Signs of infection may manifest in a couple of hours and are particularly risky for hands, joints, and tendons. Take immediate action if a cat bites you:

  • Flush out the bacteria from the cat bite by pressing on the wound. This could cause more bleeding, but will also help to force the bacteria out of the body.
  • Thoroughly wash the wound with soap and water. Use a clean cloth to wipe the wound.
  • See a doctor, who will likely examine and rewash the wound. She may prescribe antibiotics, stitch the wound if necessary, and administer a tetanus booster vaccine if yours is out of date.

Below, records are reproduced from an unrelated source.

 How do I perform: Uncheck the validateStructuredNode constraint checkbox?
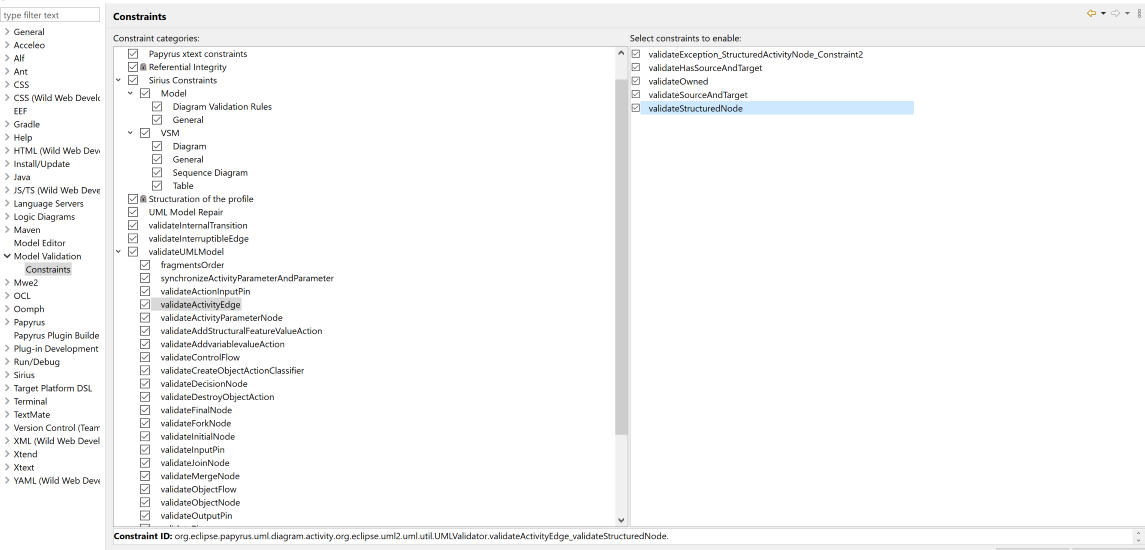click(636, 108)
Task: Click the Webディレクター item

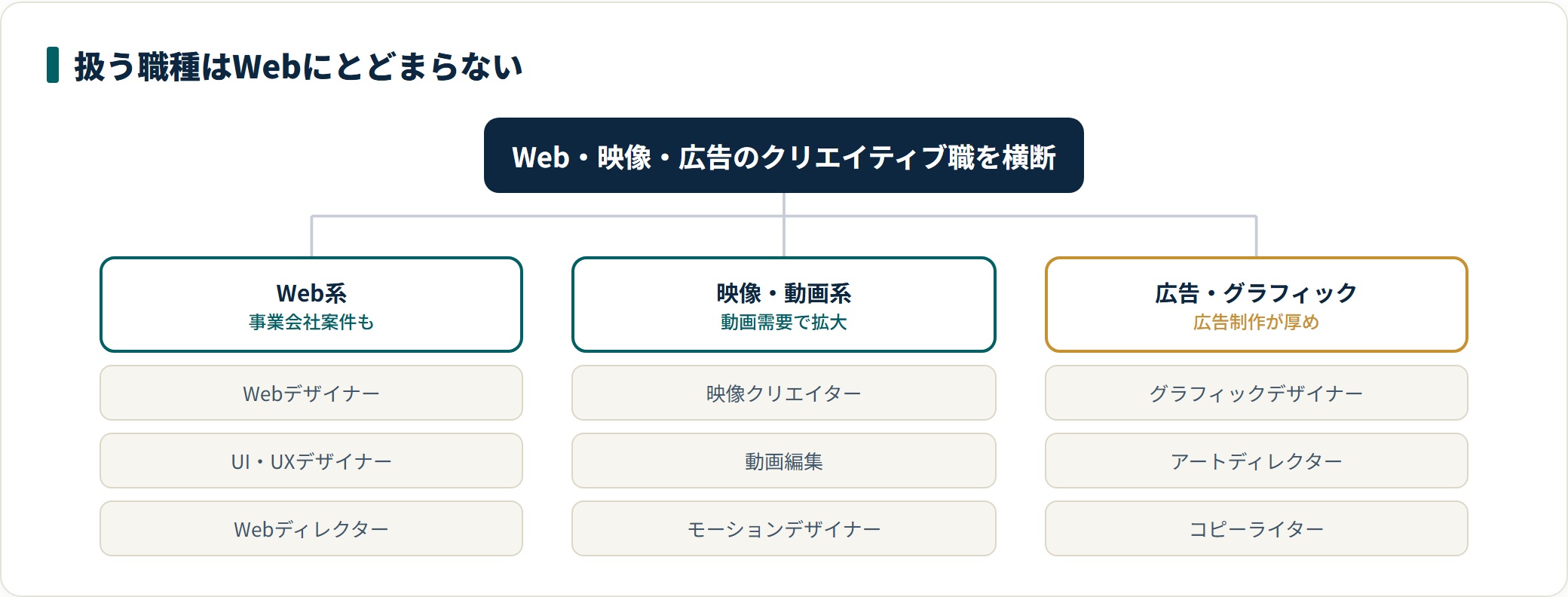Action: pyautogui.click(x=311, y=528)
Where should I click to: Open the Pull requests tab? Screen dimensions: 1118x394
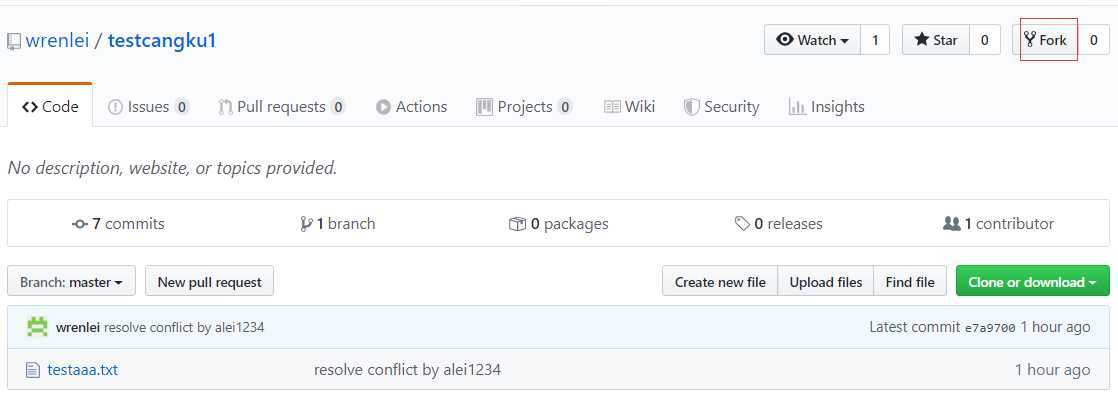282,107
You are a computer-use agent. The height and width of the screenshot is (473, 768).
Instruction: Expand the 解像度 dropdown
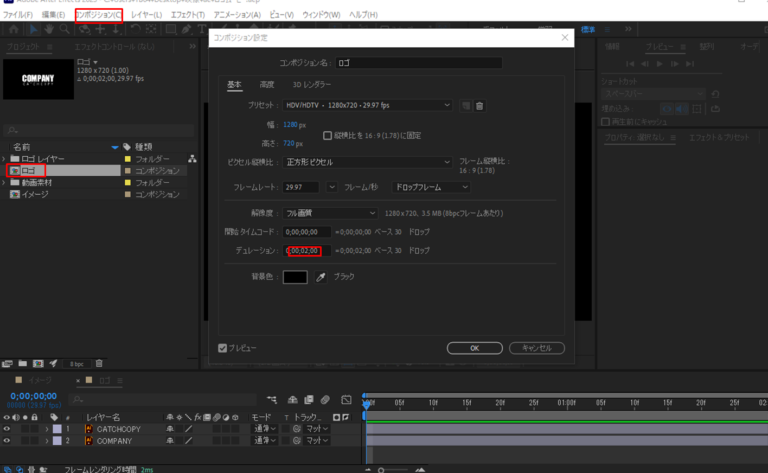coord(330,213)
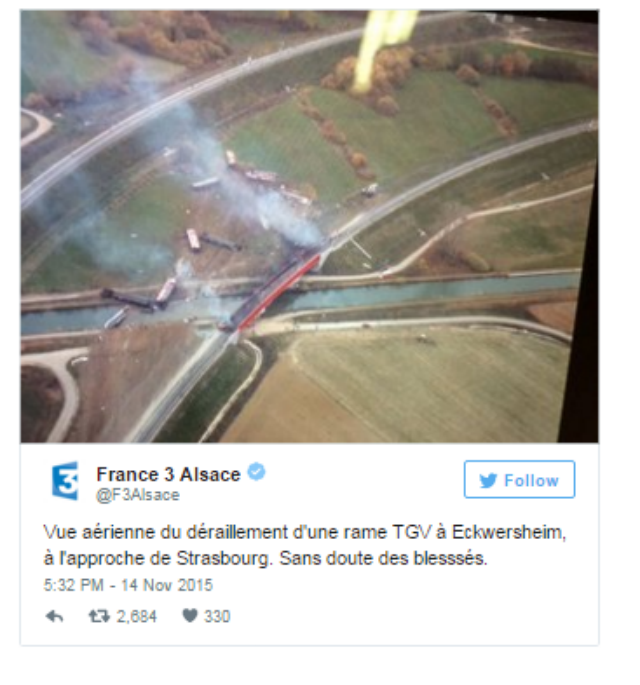Click the tweet text about Eckwersheim derailment
The image size is (640, 685).
(304, 545)
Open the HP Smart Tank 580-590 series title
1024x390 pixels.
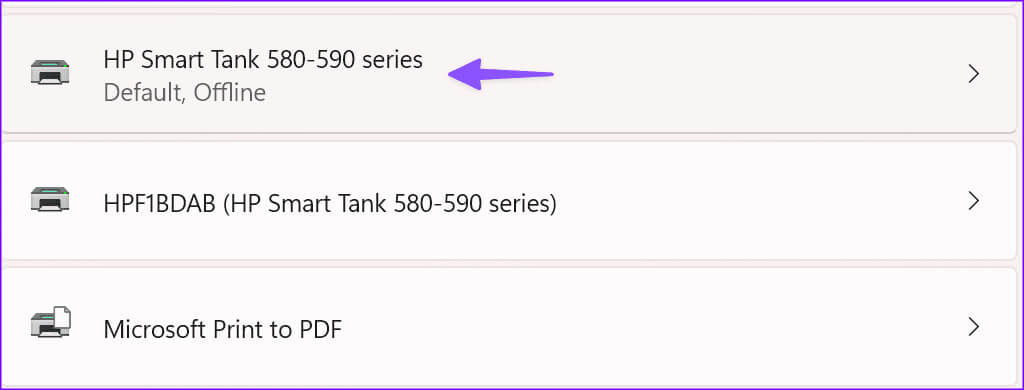(263, 60)
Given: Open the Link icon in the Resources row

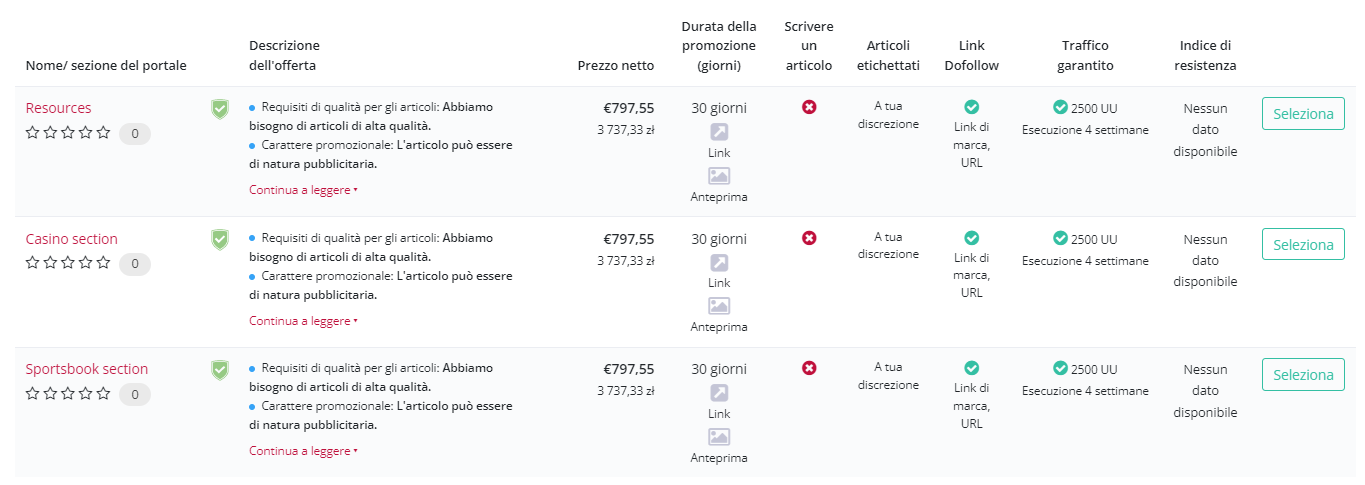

Follow the doctor's instructions for aftercare and keep the wound area tidy. If you see any infection-related symptoms, such as redness, leaking, swelling, discomfort, or fever, call your doctor again very soon.

  • Why is my cat biting me?

    Cats bite for so many reasons: they could be overstimulated or showing affection; if they're babies, they could be teething; they could be depressed or scared, or they could be angry or sick.

  • Why do cats knead and bite blankets?

    Cats knead and bite blankets for a variety of reasons, but the most frequent is to comfort themselves or to unwind after an activity. They also engage in it when they are joyful and want to drift off. They are kneading and biting like they were feeding kittens.

  • Why do cats love bite?

    According to veterinarians, cats frequently bite when they are overstimulated. Perhaps they've had enough of your attention and playtime? Love stings. Love bites alert you to give your cat some alone time since they are never severe enough to break the skin and are never followed by hissing or growling.

  • Why do cats bite each other on the neck?

    Cats bite each other on their necks for several reasons: dominance, during mating, and play. It's nothing to worry about so long as they are not hurting each other.

If you suspect your pet is sick, call your vet immediately. For health-related questions, always consult your veterinarian, as they have examined your pet, know the pet's health history, and can make the best recommendations for your pet.